3.  Take It Easy On The Pickup Literature:

A lot of guys come to our love systems bootcamps having read every ebook and having watched every dvd ever made.  While I do suggest you read Magic bullets and the Classic Writings section of the attraction forums, I suggest you limit it to not much more than that leading up to your bootcamp.  The information overload creates massive gaps in your learning and causes your brain to lockup with you are actually talking to women.  In the last few years of being a Dating Coach I’ve noticed that the guys who need a bootcamp more than anyone and who simultaneously struggle the most are the guys who have overloaded their mind with way to much info without enough action.

These guys will show up in seminar and say stuff like, “Well, are you sure that’s how you should do that?  Style says that you should X in that situation.  David Deangelo says that you should Y.”   or  “Don’t you need a neg calibrator if you are going to give a statement of interest.”    O MY GOD!!!!  No wonder you are locking up in set.  Your mind is full of way to much trash.  You will learn more in the first hour of the infield portion of your bootcamp than you will learn by reading 600 ebooks of theory.  I would argue that most ebooks are worthless UNTIL you have enough approaches under your belt to truly know what the author is really talking about.

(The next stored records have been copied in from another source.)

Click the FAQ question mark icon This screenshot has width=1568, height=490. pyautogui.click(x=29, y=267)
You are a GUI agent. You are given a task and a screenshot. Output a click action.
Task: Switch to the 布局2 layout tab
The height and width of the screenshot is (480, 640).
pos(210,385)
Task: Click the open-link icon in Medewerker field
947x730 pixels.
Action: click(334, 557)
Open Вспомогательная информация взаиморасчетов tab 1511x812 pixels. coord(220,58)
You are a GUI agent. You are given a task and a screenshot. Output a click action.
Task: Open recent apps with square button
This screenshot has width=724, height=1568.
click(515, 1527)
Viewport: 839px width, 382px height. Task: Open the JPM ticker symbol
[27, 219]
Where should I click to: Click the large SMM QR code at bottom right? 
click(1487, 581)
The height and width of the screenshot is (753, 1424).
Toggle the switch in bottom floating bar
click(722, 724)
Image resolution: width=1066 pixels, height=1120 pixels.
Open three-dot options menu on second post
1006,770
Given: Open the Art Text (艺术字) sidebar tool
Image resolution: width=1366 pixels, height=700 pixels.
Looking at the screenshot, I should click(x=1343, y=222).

Get the basics down of Magic bullets, understand the general idea and flow of The Emotional Progression Model, understand what the Triad Model is trying to do,  memorize an opener or two, and have a few transitions in your pocket….that’s it.  From there, trust in what I’m saying and go out and get reference experiences that night to help you really internalize how and why each concept works.  Don’t be a nerd who argues about which pickup guru has the best theory without even trying it.  That is a pussy thing to do.  This is about getting better at communicating with women and you only get better at that by doing it.

attitude_tshirt-p235080360849249986q6v8_400The students who struggle the most, besides the “fix me” guys, are the ones that spend half the seminar trying to impress you on all the pickup literature they’ve read.  I honestly could care less if you’ve read every ebook and watched every DVD ever made.  I just want to you get better with women.  If Ross Jeffries DVD on how to anchor her to a sugar packet works so well, then why are you sitting in my seminar room?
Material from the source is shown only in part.